● Task directions:
Lines containing "pixels" should be pulled from the material below.

● Extracted entries:
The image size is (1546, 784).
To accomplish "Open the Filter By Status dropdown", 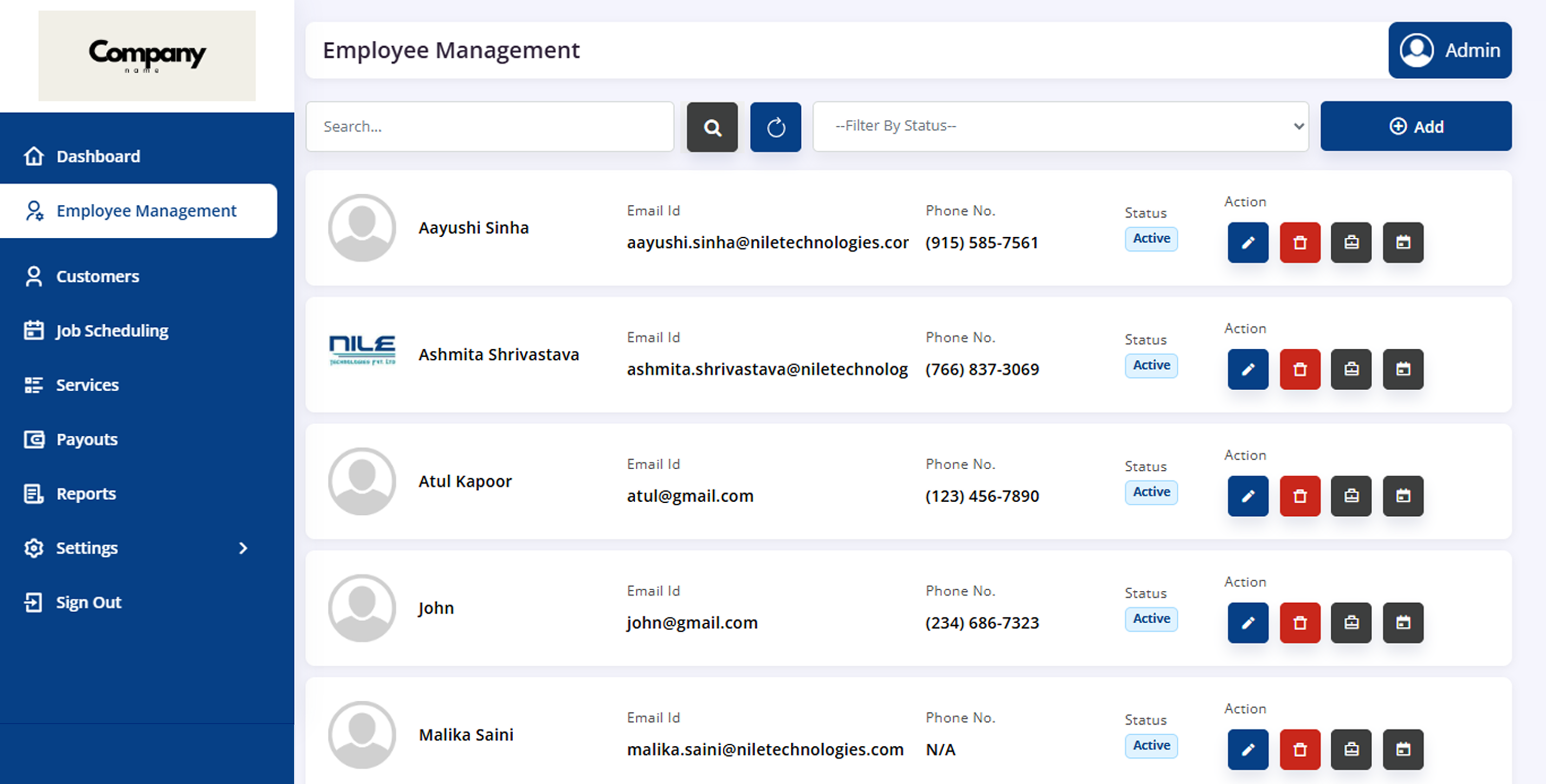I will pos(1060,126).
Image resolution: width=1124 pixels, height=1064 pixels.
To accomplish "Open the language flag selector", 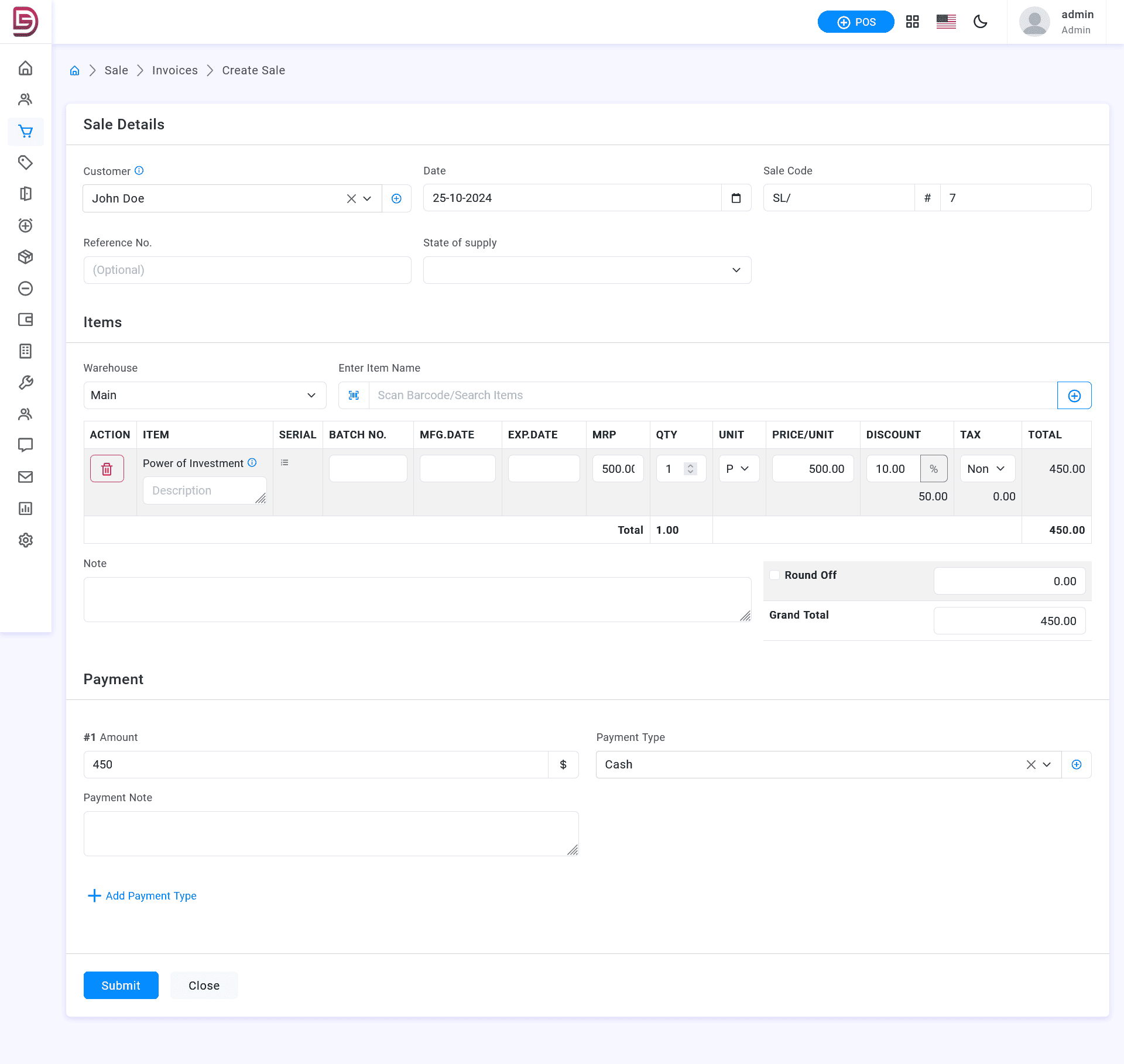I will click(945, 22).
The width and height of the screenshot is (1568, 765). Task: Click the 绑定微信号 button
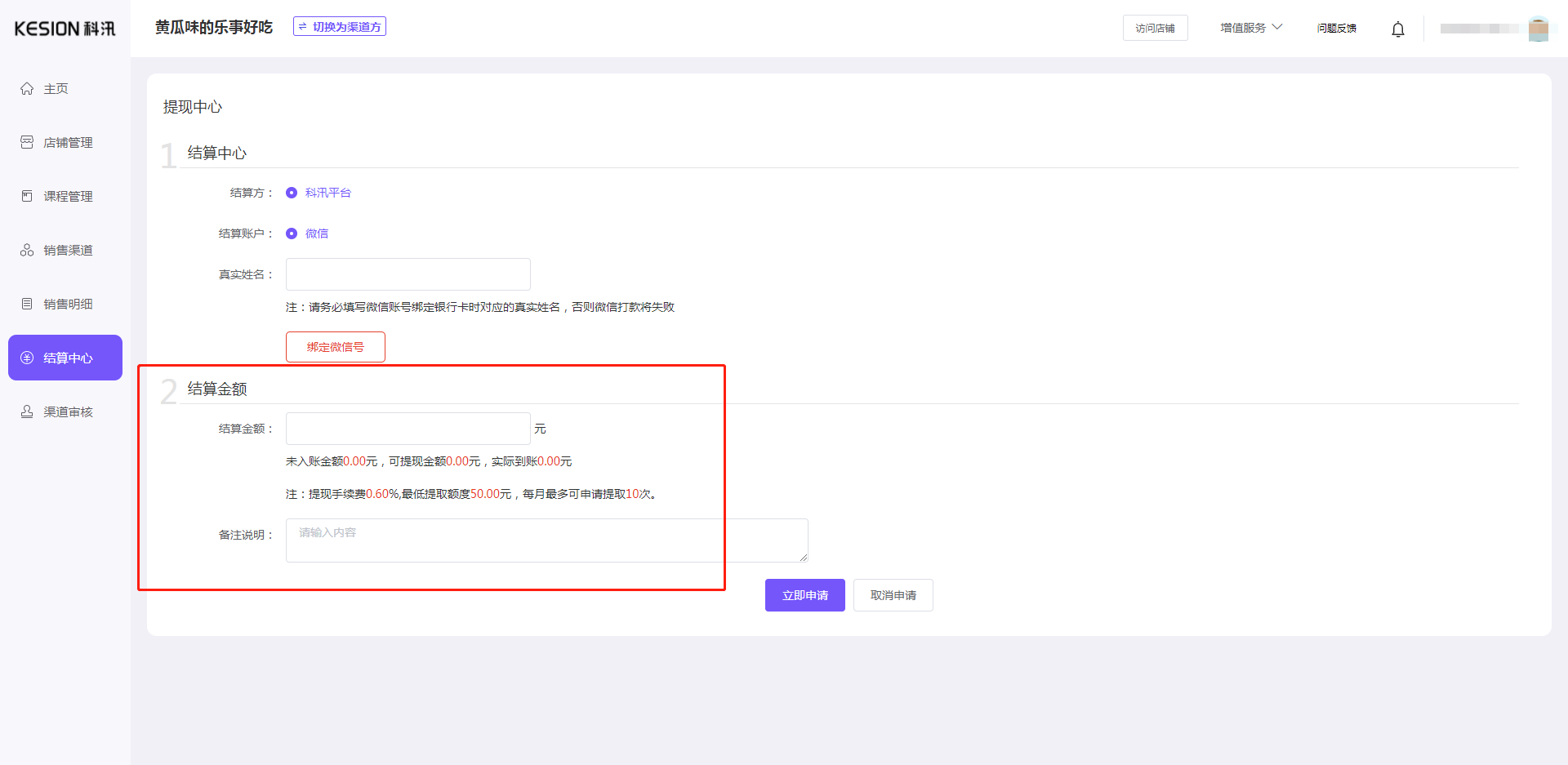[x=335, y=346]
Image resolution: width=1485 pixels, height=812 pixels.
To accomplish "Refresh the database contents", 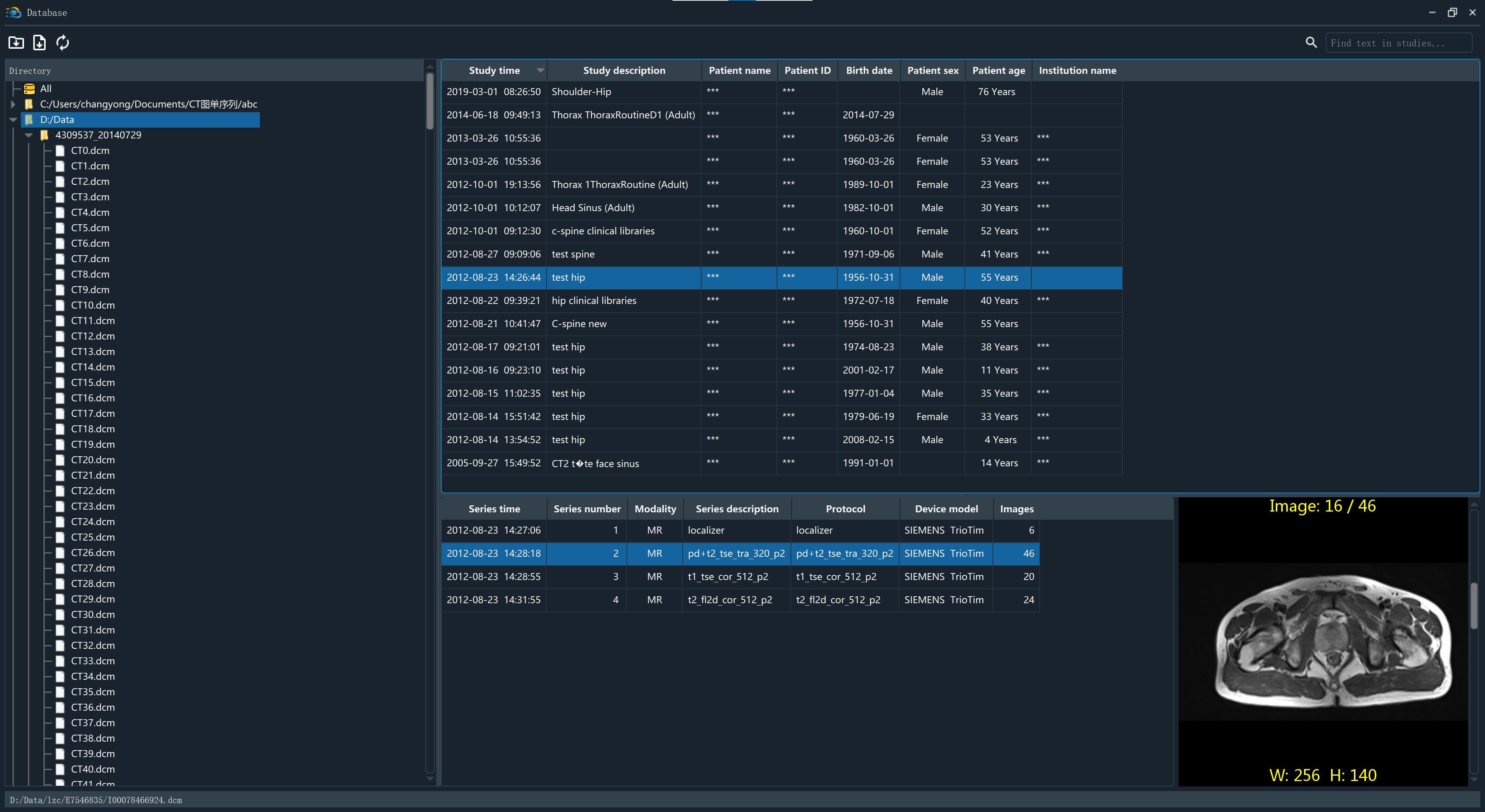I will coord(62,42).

● Finished exercise:
Image resolution: width=1124 pixels, height=1064 pixels.
Image resolution: width=1485 pixels, height=812 pixels.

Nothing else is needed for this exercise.